3.2 Robust RC guidance law design

Let us consider the auxiliary control terms
$$\left( {\begin{array}{*{20}c} {a_{M\theta } } \\ {a_{M\phi } } \\ \end{array} } \right) = \left( {\begin{array}{*{20}c} {\frac{{c_{1} \dot{\theta } - u_{1} }}{{c_{2} }}R\cos \phi - 2\dot{R}\dot{\phi }\cos \phi + 2R\dot{\theta }\dot{\phi }\sin \phi } \\ {\frac{{c_{3} \dot{\phi } - u_{2} }}{{c_{4} }}R - 2\dot{R}\dot{\phi } - \frac{1}{2}R\dot{\theta }^{2} \sin 2\phi } \\ \end{array} } \right)$$
where \(u_{1}\) and \(u_{2}\) are auxiliary controls. Then the system Eqs. (6) and (7) yields
$$\frac{d}{dt}\left( {\begin{array}{*{20}c} {\upsigma_{\theta } } \\ {\upsigma_{\phi } } \\ \end{array} } \right) = \left( {\begin{array}{*{20}c} {u_{1} + w_{\theta } } \\ {u_{2} + w_{\phi } } \\ \end{array} } \right)$$
where \(w_{\theta } = c_{2} \frac{{a_{T\theta } }}{{R{ \cos } \phi }}\) and \(w_{\phi } = c_{4} \frac{{a_{T\phi } }}{R}\) belong to be uncertain terms for reason that they contain acceleration information of the target, which cannot be measured. According to the research in [11], we can assume that
$$w_{\theta } = \eta_{\theta } \left( t \right)\upsigma_{\theta }$$
$$w_{\phi } = \eta_{\phi } \left( t \right)\upsigma_{\phi }$$
where \(\eta_{\theta } \left( t \right),\eta_{\phi } \left( t \right)\) are unknown variables.

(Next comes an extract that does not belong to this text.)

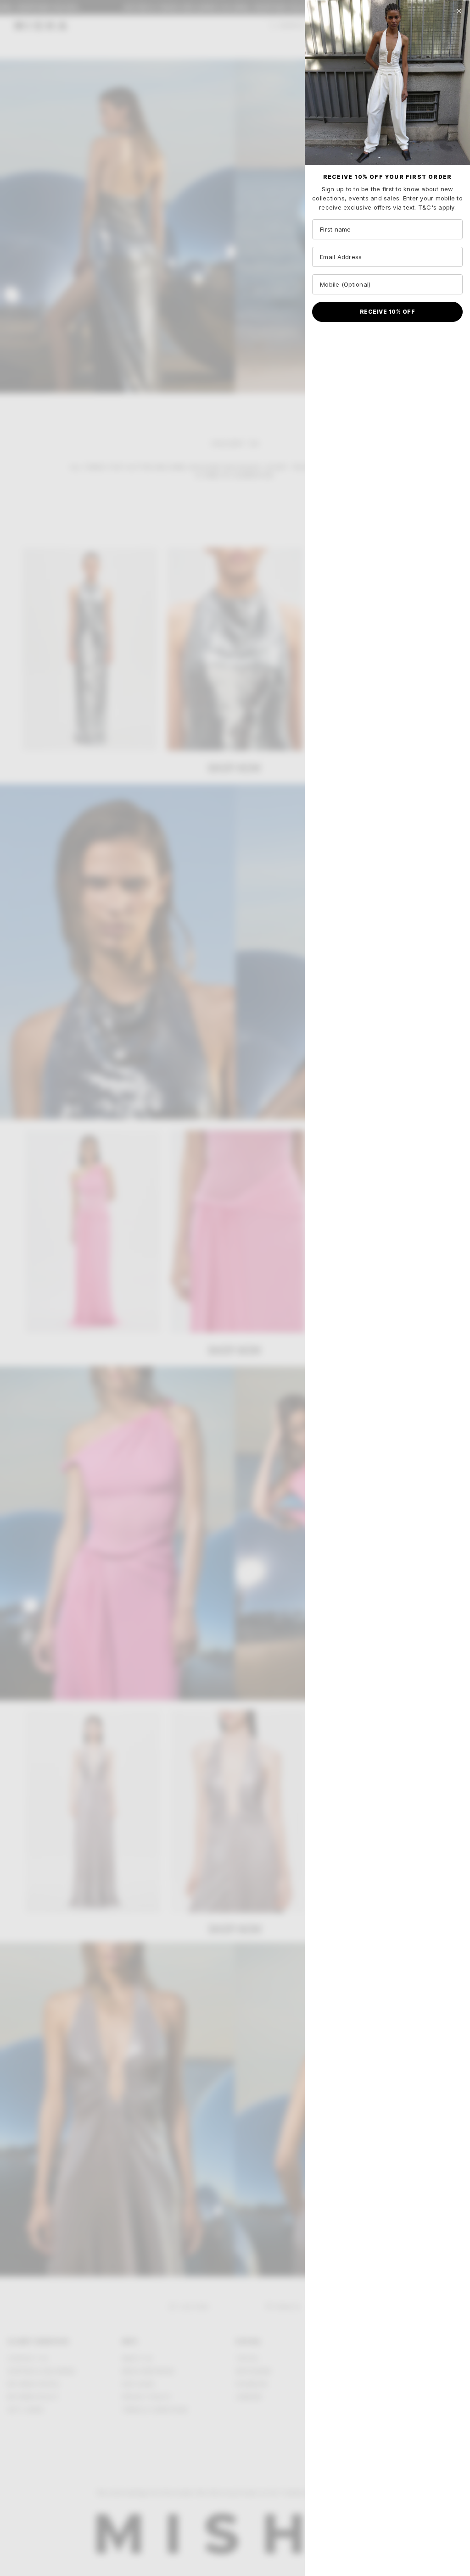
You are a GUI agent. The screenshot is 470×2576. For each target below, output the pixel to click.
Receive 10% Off (387, 311)
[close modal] (459, 11)
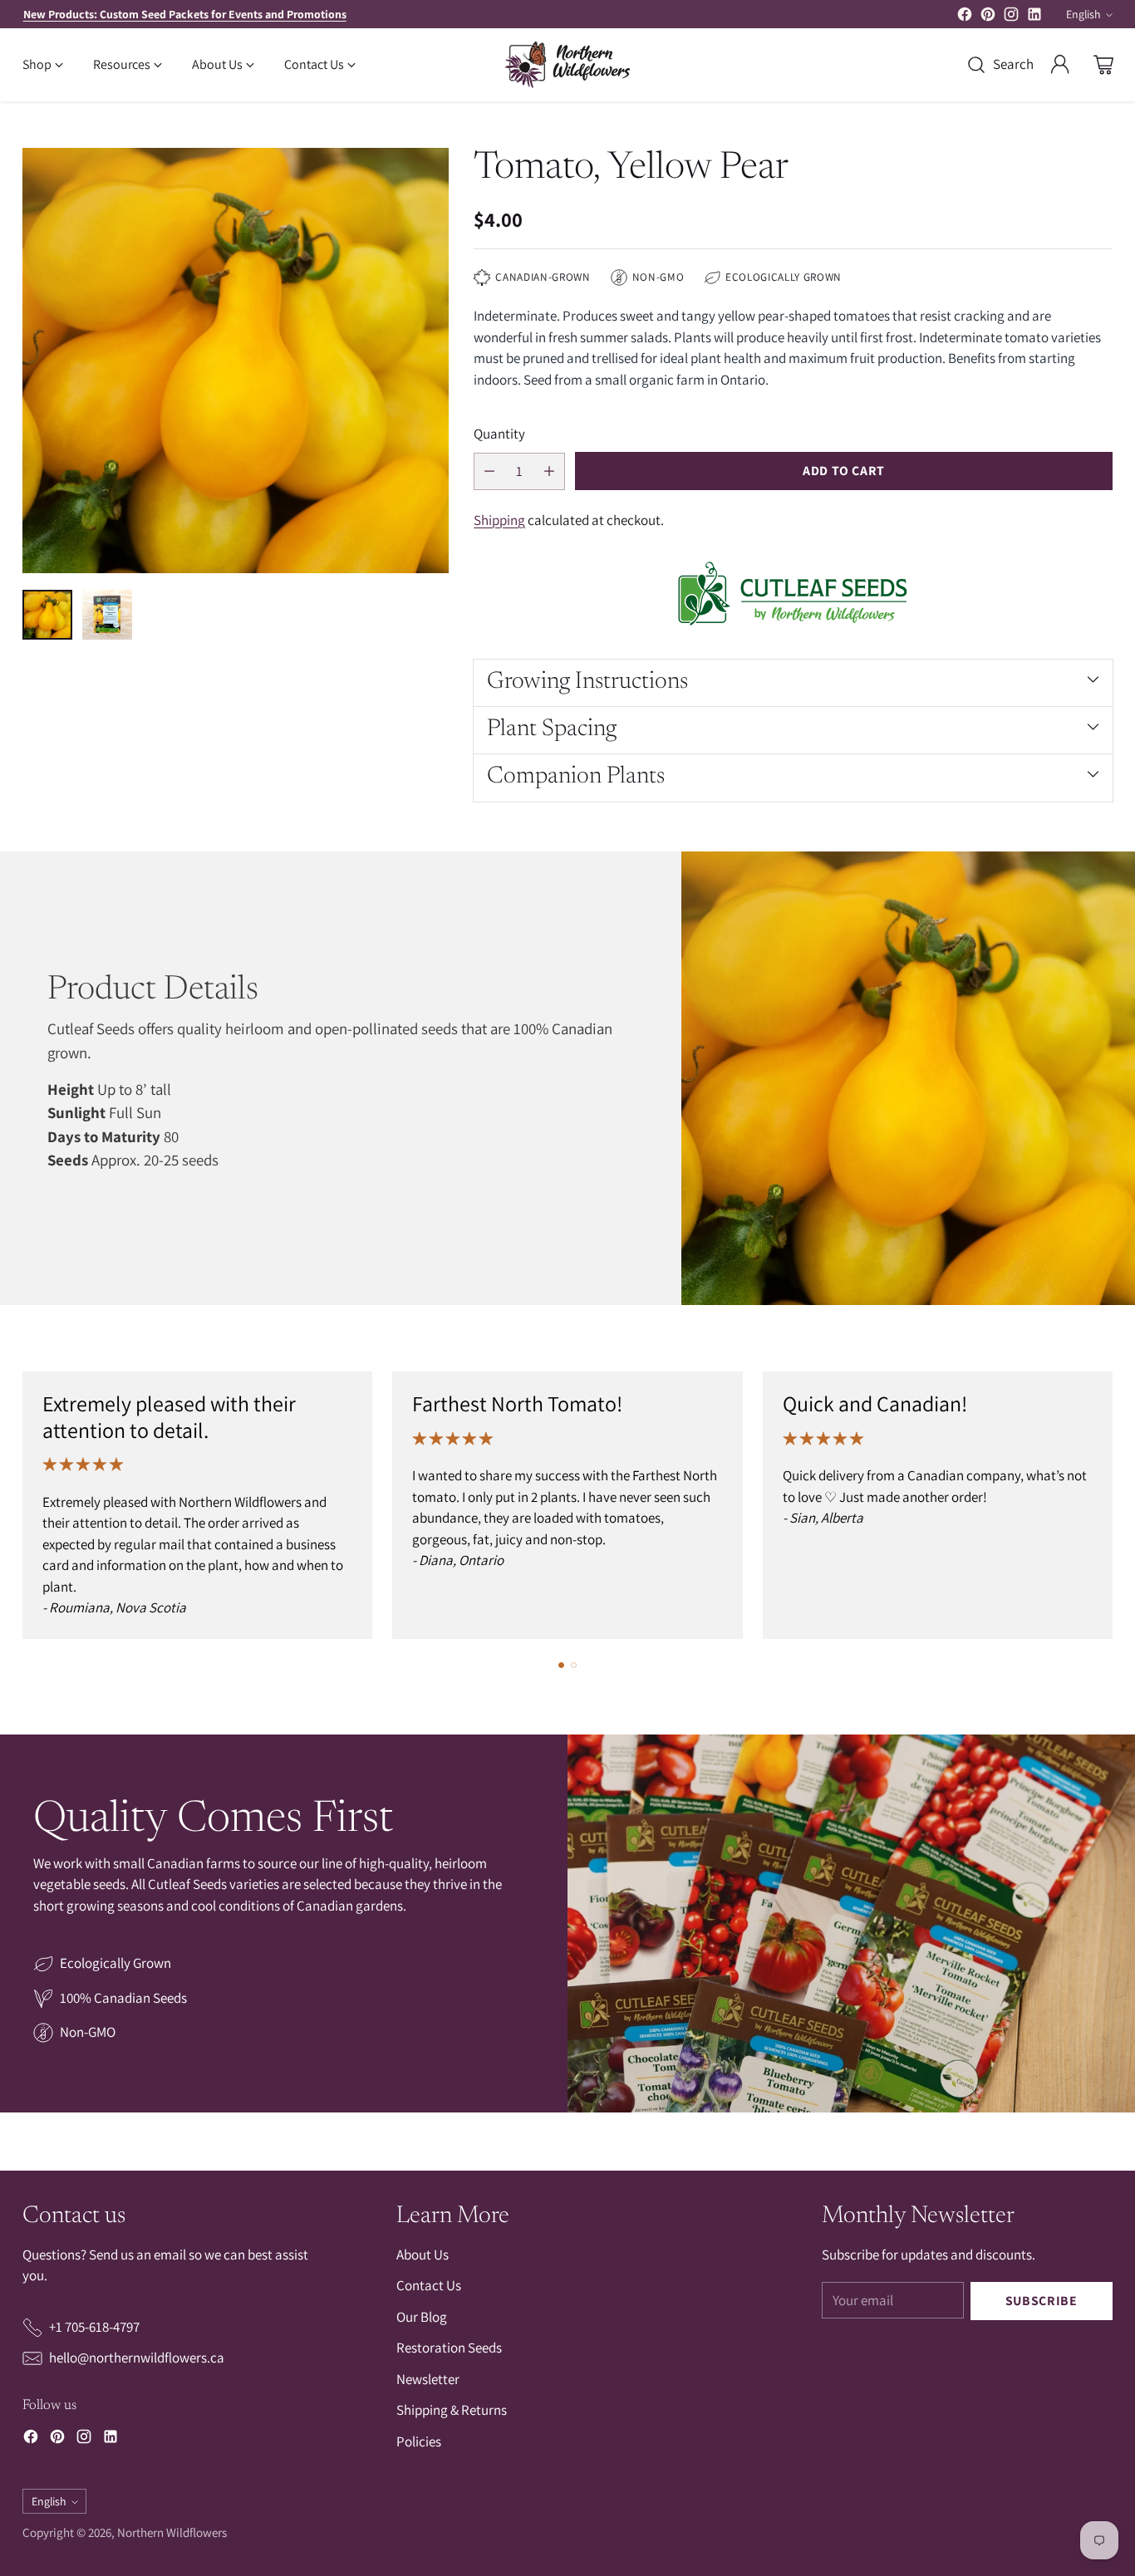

By substituting Eqs. (9) and (10) into system (8), we can obtain
$$\frac{d}{dt}\left( {\begin{array}{*{20}c} {\upsigma_{\theta } } \\ {\upsigma_{\phi } } \\ \end{array} } \right) = \left( {\begin{array}{*{20}c} {u_{1} + \eta_{\theta } \left( t \right)\upsigma_{\theta } } \\ {u_{2} + \eta_{\phi } \left( t \right)\upsigma_{\phi } } \\ \end{array} } \right)$$
The reference trajectory for system (11) is generated by the following dynamics:
$$y_{1} \left( t \right) = 0$$
$$y_{2} \left( t \right) = 0$$
Enlightened by the works in [11, 16], we design the robust RC control law as follows:
$$u_{1} = k_{1} \left( {y_{1} -\upsigma_{\theta } } \right) - \hat{\eta }_{\theta } \left( t \right)\upsigma_{\theta }$$
$$u_{2} = k_{2} \left( {y_{2} -\upsigma_{\phi } } \right) - \hat{\eta }_{\phi } \left( t \right)\upsigma_{\phi }$$
$$\hat{\eta }_{\theta } \left( t \right) = {\text{proj}}\left( {\hat{\eta }_{\theta } \left( {t - T_{\eta } } \right)} \right) -\upsigma_{\theta } \left( {y_{1} -\upsigma_{\theta } } \right)$$
$$\hat{\eta }_{\phi } \left( t \right) = {\text{proj}}\left( {\hat{\eta }_{\phi } \left( {t - T_{\eta } } \right)} \right) -\upsigma_{\phi } \left( {y_{2} -\upsigma_{\phi } } \right)$$
$${\text{proj}}\left( {\hat{\eta }_{\theta } \left( {t - T_{\eta } } \right)} \right) = \left\{ {\begin{array}{*{20}c} {\hat{\eta }_{\theta } \left( {t - T_{\eta } } \right), \left| {\hat{\eta }_{\theta } \left( {t - T_{\eta } } \right)} \right| \le \eta_{\theta }^{*} } \\ {sign\left[ {\hat{\eta }_{\theta } \left( {t - T_{\eta } } \right)} \right]\eta_{\theta }^{*} ,\left| {\hat{\eta }_{\theta } \left( {t - T_{\eta } } \right)} \right| > \eta_{\theta }^{*} } \\ \end{array} } \right.$$
$${\text{proj}}\left( {\hat{\eta }_{\phi } \left( {t - T_{\eta } } \right)} \right) = \left\{ {\begin{array}{*{20}c} {\hat{\eta }_{\phi } \left( {t - T_{\eta } } \right), \left| {\hat{\eta }_{\phi } \left( {t - T_{\eta } } \right)} \right| \le \eta_{\phi }^{*} } \\ {sign\left[ {\hat{\eta }_{\phi } \left( {t - T_{\eta } } \right)} \right]\eta_{\phi }^{*} ,\left| {\hat{\eta }_{\phi } \left( {t - T_{\eta } } \right)} \right| > \eta_{\phi }^{*} } \\ \end{array} } \right.$$
where \(\eta_{\theta }^{*}\) and \(\eta_{\phi }^{*}\) are design parameters, \(T_{\eta }\) is value of period for updating \(\hat{\eta }_{\theta }\) and \(\hat{\eta }_{\phi }\).

3.3 Stability analysis

In this section, we will prove the system represented by Eq. (11) is stable by Lyapunov stable theory [16]. Because the dynamic models of \(\sigma_{\theta }\) and \(\sigma_{\phi }\) have the similar forms, here we only take \(\sigma_{\theta }\) as an example to show the process of proof.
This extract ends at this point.